N. blushed deeply, but nevertheless seemed offended. “I got a dose of crabs at the petty officers' bath, sir,” he began, but he couldn't finish his explanation before another shout came.
“Stop your whining!” the officer said. His tone notwithstanding, he seemed to be suppressing a chuckle. “Why don't you consult a doctor? Get some mercurial ointment at once.”
“Yes, sir,” N. replied, with a salute. He was all set to run, fists properly at his waist, when the thunder came:
“Idiot! Who the hell told you to get medical treatment for crab lice in the middle of a battle!?” And he dealt N. a blow. In nervous desperation, N. blushed even more deeply. My heart went out to him.
By contrast to the division officer, the drill instructors have the common touch after all. “Cadet Yoshino, you have crab lice, too, don't you?” they would say, grinning. My face was as red as N.'s.
During the break, Petty Officer First Class Okamoto, who is attached to the student units, triumphantly imparted to us his great stock of knowledge about this particular type of louse.
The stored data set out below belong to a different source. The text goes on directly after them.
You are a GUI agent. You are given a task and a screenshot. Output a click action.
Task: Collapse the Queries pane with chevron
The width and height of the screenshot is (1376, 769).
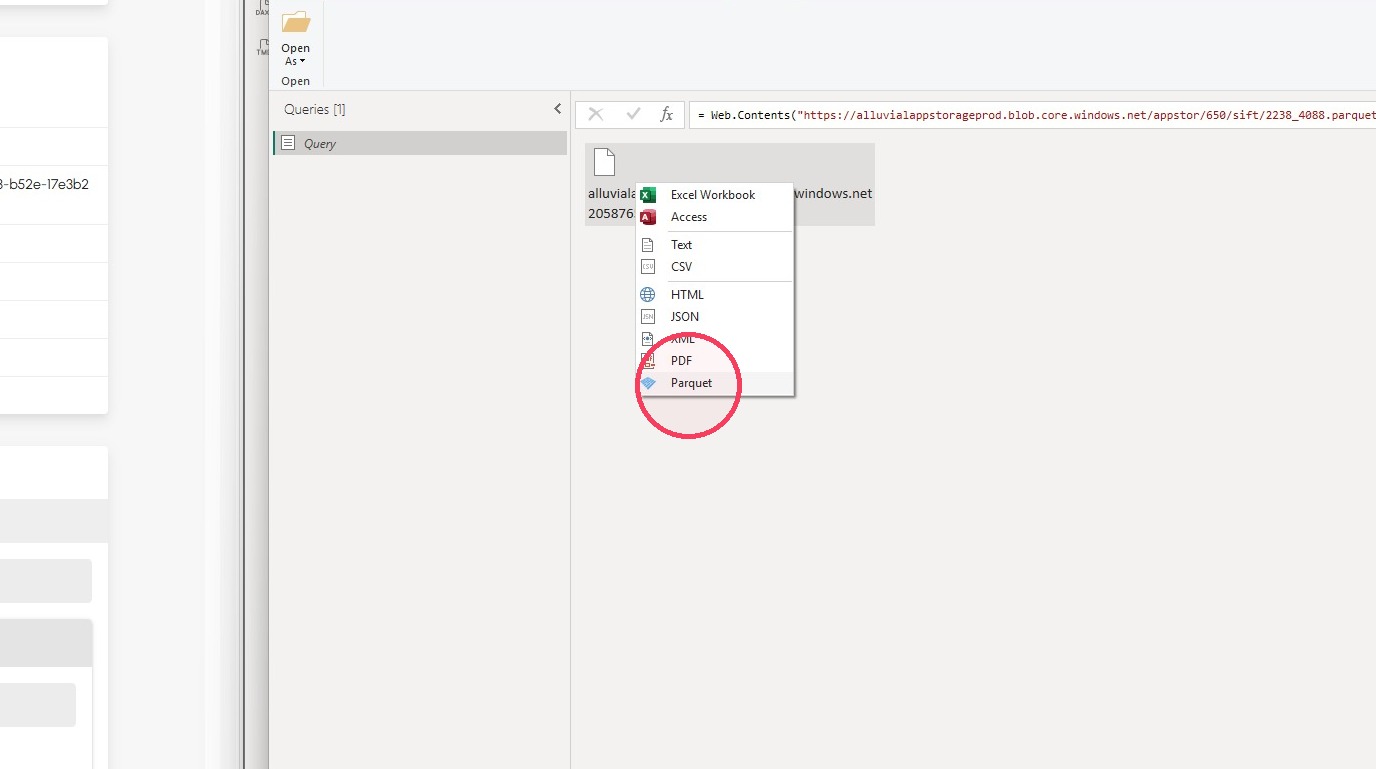click(x=558, y=109)
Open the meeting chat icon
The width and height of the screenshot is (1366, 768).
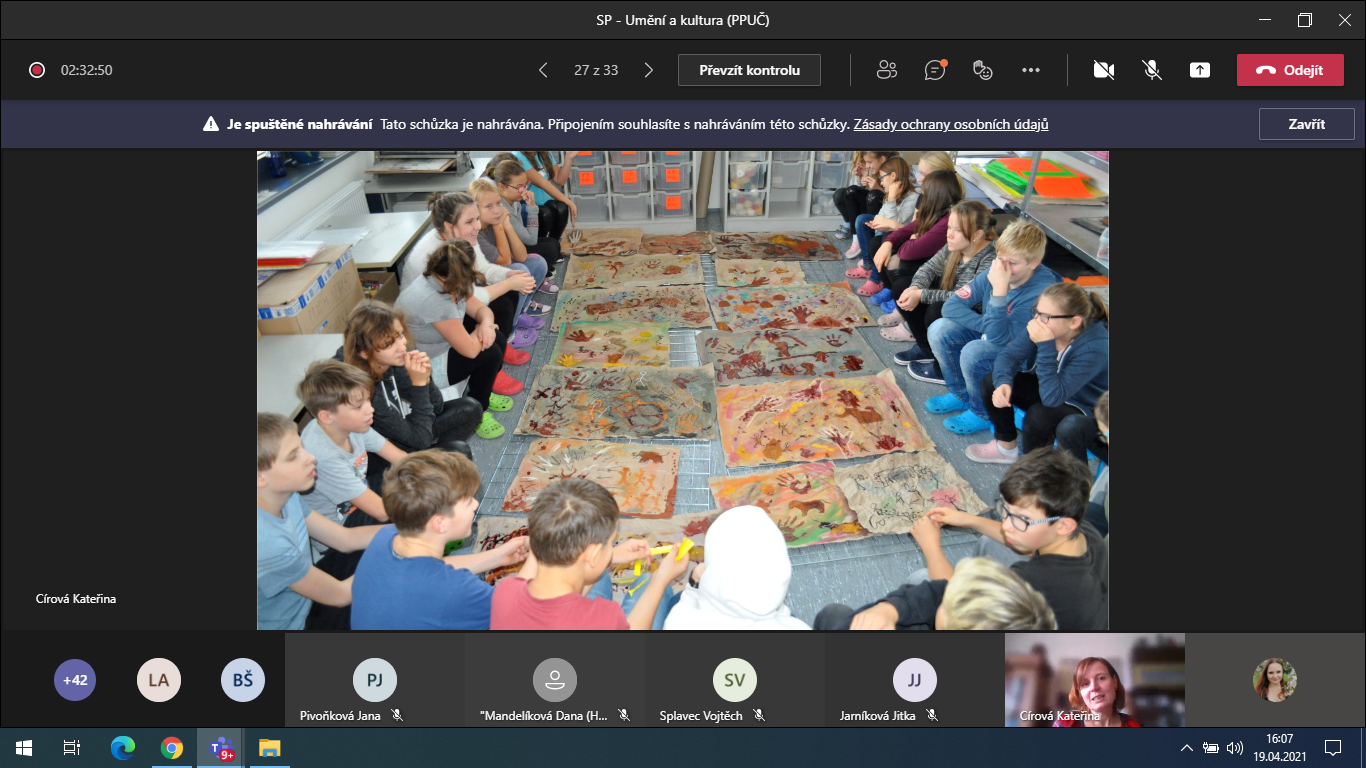click(935, 70)
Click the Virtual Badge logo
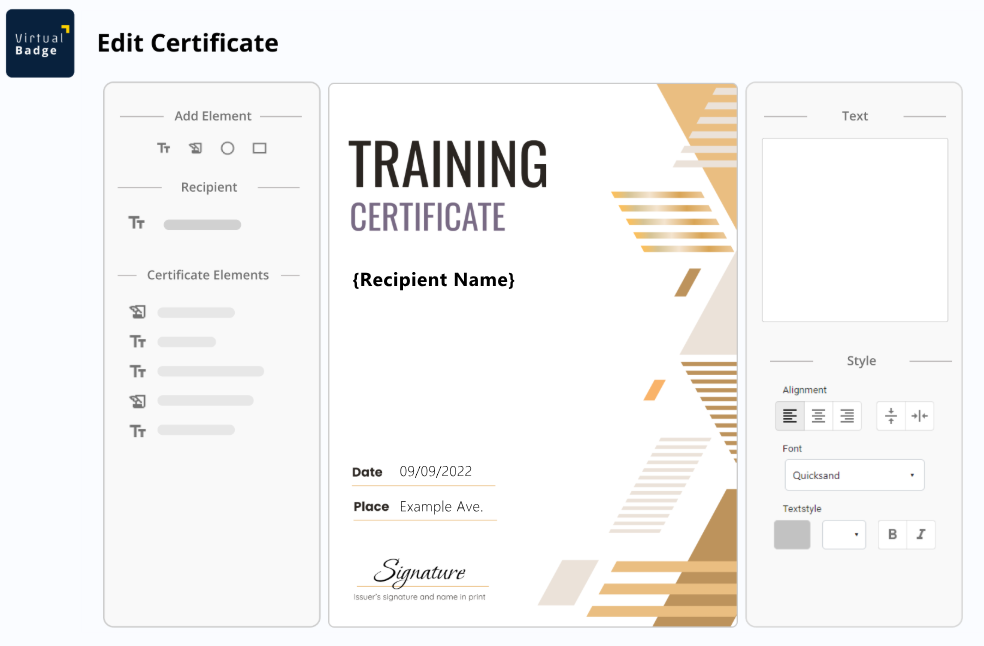Image resolution: width=984 pixels, height=646 pixels. 40,44
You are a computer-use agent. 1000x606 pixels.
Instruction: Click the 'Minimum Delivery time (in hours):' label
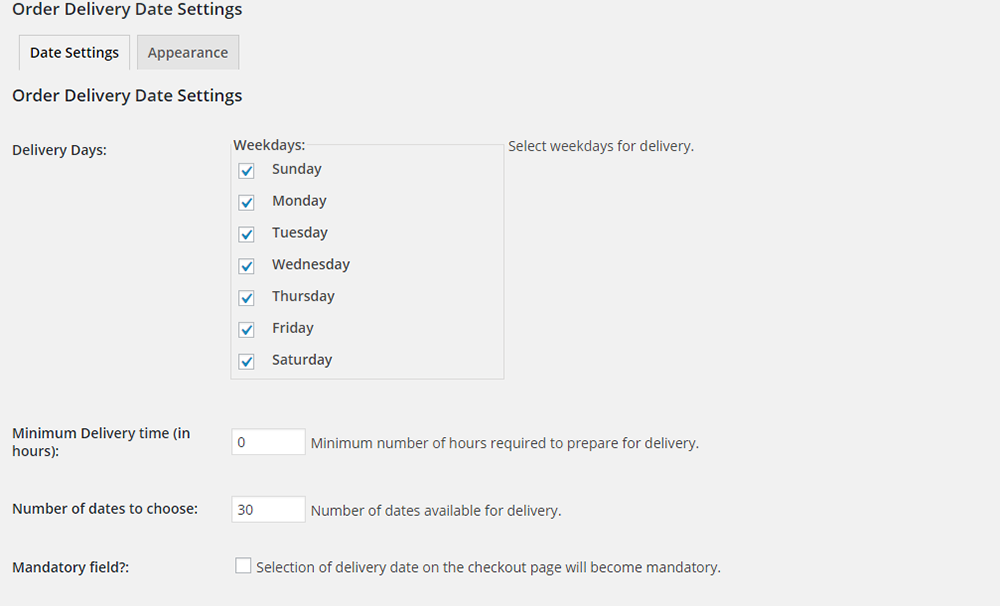(101, 442)
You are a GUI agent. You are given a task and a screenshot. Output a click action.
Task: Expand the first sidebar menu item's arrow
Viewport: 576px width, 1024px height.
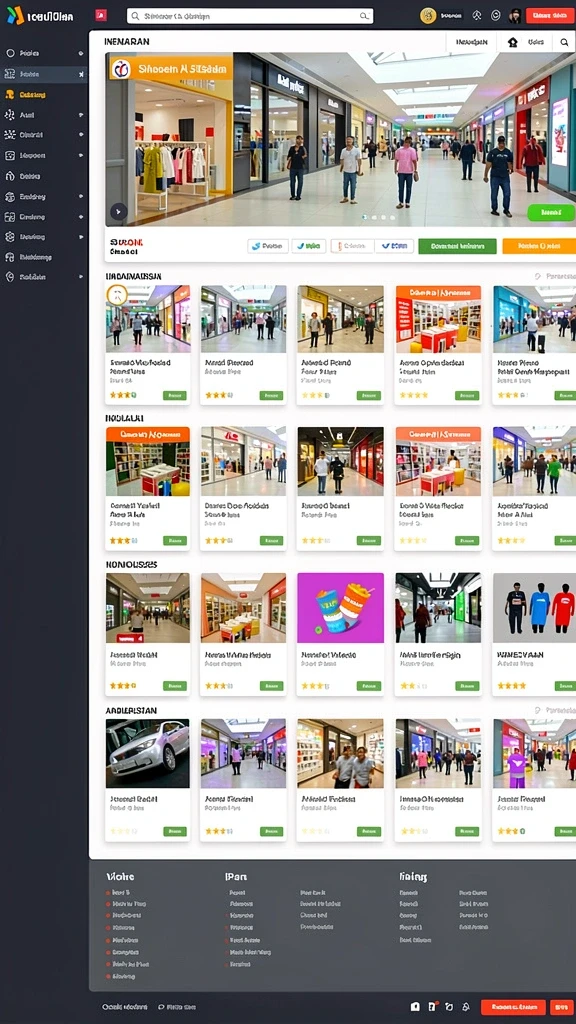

Crab lice, he says, are so named for their physical similarity to crabs. They are by nature lethargic, and if left undisturbed will simply stay put for days, biting into the skin under the hair. When immersed in hot water, though, some of the little buggers get startled and cut loose. They cruise around the surface, and, as this happens to be at about the same level as our private parts, they sink their teeth into yet another victim. We student reserves, Okamoto said, turn all red and white, making a mountain out of a molehill, when we suffer even a mild infestation, but it can be much worse if you are assigned to a fleet where water is in short supply. A destroyer, which has a canvas bath, is particularly bad. Let one person get infested and the lice spread to the entire crew. Nobody is bashful or self-conscious about it. They say the condition can be fatal if it spreads to the eyebrows or the head, but, he assured us, this is quite rare. Experienced petty officers find it gratifying to dig out the lice with a toothpick while baring their pubic regions to the setting sun after a bath. In this manner they rid themselves of six or seven lice at a time. A petty officer would never willingly resort to so indelicate a tactic as to eradicate the lice with mercurial ointment. All the same, if you really do want to root them out, mercurial ointment is the thing, and you should never, ever, shave your private parts. Etc. etc.